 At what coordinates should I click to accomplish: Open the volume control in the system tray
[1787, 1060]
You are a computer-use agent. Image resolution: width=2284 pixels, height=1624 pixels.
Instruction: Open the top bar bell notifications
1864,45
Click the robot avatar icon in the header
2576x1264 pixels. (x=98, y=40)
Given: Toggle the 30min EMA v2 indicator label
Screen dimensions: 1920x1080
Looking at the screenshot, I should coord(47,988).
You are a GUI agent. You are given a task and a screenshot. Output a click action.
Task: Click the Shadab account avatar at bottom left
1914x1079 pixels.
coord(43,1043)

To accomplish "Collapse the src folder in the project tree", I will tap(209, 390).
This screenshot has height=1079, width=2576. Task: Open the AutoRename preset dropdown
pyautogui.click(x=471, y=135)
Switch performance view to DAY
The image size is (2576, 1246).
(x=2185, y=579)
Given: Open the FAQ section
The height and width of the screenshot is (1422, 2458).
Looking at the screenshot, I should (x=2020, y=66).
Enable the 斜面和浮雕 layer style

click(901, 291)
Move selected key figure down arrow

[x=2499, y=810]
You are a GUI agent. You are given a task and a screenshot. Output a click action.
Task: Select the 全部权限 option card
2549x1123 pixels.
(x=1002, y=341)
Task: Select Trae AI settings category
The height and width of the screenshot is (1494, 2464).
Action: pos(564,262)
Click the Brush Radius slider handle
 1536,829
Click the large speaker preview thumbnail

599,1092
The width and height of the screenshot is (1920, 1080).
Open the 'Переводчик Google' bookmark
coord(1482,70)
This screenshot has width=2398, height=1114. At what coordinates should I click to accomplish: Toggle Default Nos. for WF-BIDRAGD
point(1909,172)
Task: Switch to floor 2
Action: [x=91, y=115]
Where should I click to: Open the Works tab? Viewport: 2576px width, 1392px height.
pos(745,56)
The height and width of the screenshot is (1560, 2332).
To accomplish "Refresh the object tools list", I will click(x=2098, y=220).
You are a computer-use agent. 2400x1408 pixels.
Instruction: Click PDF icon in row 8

WORK ORDER ▸ Take each line of the material above that holds the string "will" and copy it.

ANSWER TO THIS EXERCISE ▸
To accomplish "Collapse the src folder in the project tree", I will tap(209, 390).
To accomplish "Refresh the object tools list", I will click(x=2098, y=220).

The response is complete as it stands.